Selon le psychologue de Médecins sans frontières, dans le camp de Garin Wanzam, les cas de stress post-traumatique sont nombreux. « Ces gens ont vu des cadavres et tout laissé. Certains se sont déplacés huit fois, au gré des attaques », détaille-t-il. Épuisés, ils acceptent le programme de déradicalisation, qui prévoit l’amnistie. « Ce sont des enfants égarés, s’ils se sont rendus pour la paix, il n’y a pas de problème », répond Bulama Oumar, 77 ans, chef du village de Yébi, qui a perdu son frère et deux enfants : « Boko Haram a mis le feu au village, ils ont tué 24 personnes en une nuit.
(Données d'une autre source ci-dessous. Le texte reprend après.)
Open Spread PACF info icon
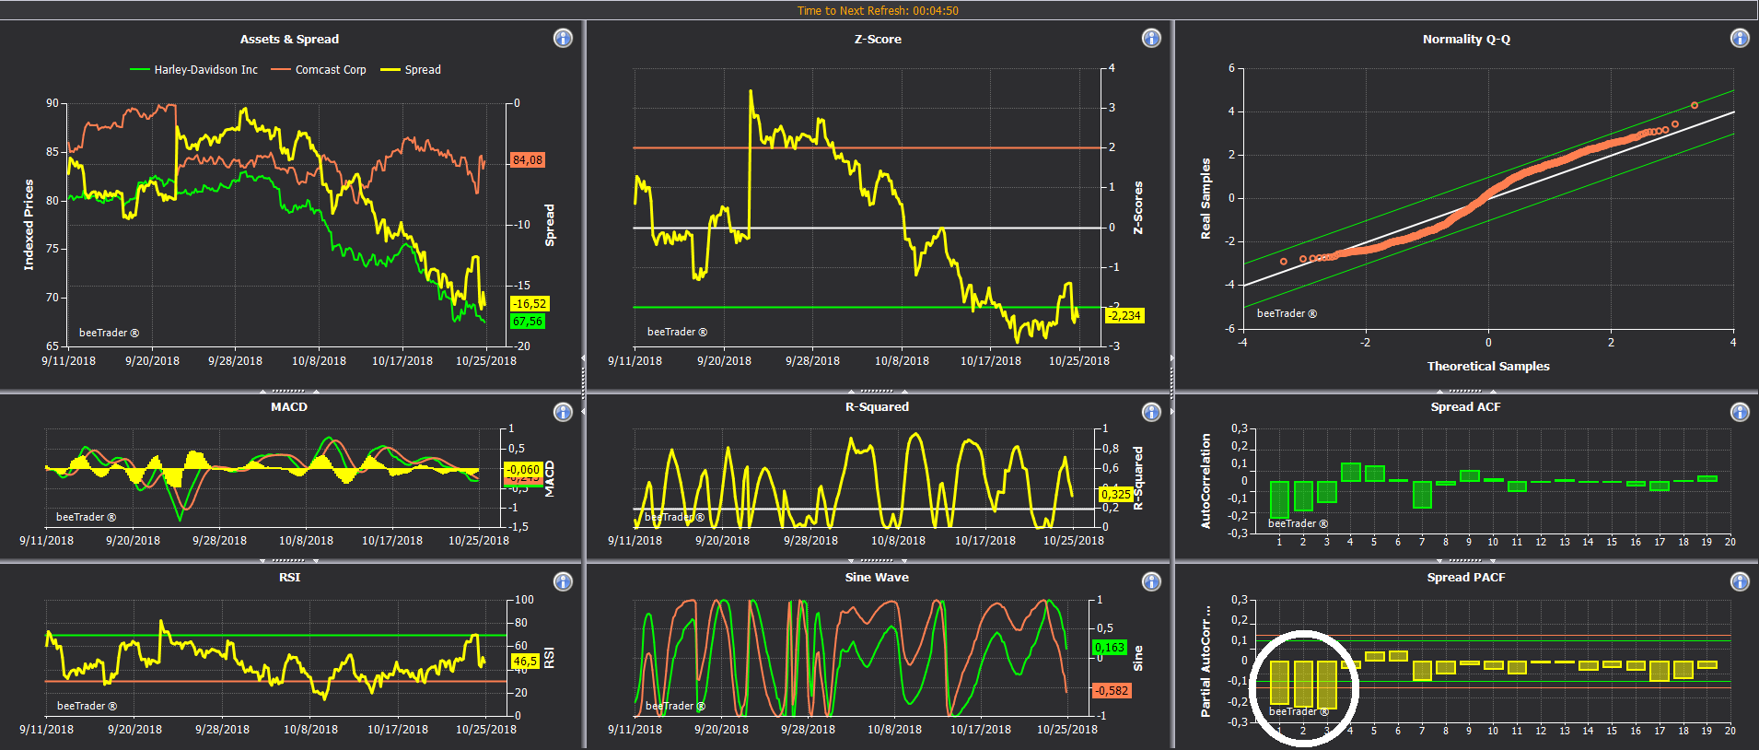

Nous étions 6 000 à fuir, nous avons marché trois jours. » Dans le hameau d’Alhaji Menari, Boko Haram a assassiné Bilal Mamadou, enseignant qui organisait des prières pour la paix. « Si l’État dit qu’il faut pardonner, ça dépasse le pauvre », lâche Boukar Mamadou, 75 ans, son père. Il mime la nuit où son fils a été égorgé, en passant le doigt devant son cou. Ne voudrait-il pas qu’ils soient jugés ? « Ça ne ferait pas revenir nos morts. »
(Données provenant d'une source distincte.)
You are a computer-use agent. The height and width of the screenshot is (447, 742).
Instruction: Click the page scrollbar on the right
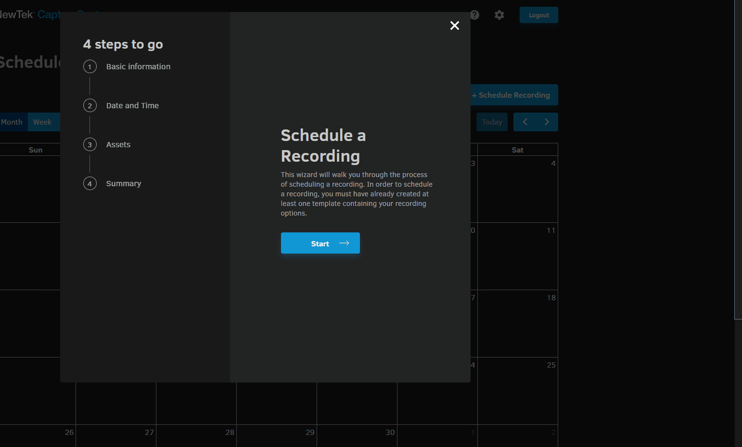pos(738,159)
La population de Diffa, elle, digère mal le programme. Les jeunes, surtout, qui souffrent des mesures contre Boko Haram : l’essence est rationnée, les motos, qui servent aux attaques, sont bannies. Aboukar Issa, 33 ans, à la tête des 173 associations locales de jeunes, enrage : « Depuis 2015, on les sensibilise pour qu’ils ne rejoignent pas BH. Treize mille motos-taxis ont perdu leur boulot, on a attendu un appui de l’État. Mais non, on aide ceux qui ont commis ces dégâts ! Les rebelles touaregs et toubous d’Agadez ont été entendus. Il faut prendre les armes pour qu’on pense à toi ? Alors, on va tous aller chez Boko Haram. » Beaucoup veulent que les repentis demandent pardon. Mais leur statut juridique n’est pas tranché et aucun n’est sorti du camp, où certains sont depuis un an. Surtout, malgré le relatif affaiblissement militaire du groupe, la radicalisation des esprits progresse. « Du point de vue des idées, Boko Haram n’est pas en train de perdre, mais de gagner. L’attachement à la religion et son irruption dans les débats ne font que se renforcer », assène Moussa Tchangari. C’est bien le plus inquiétant.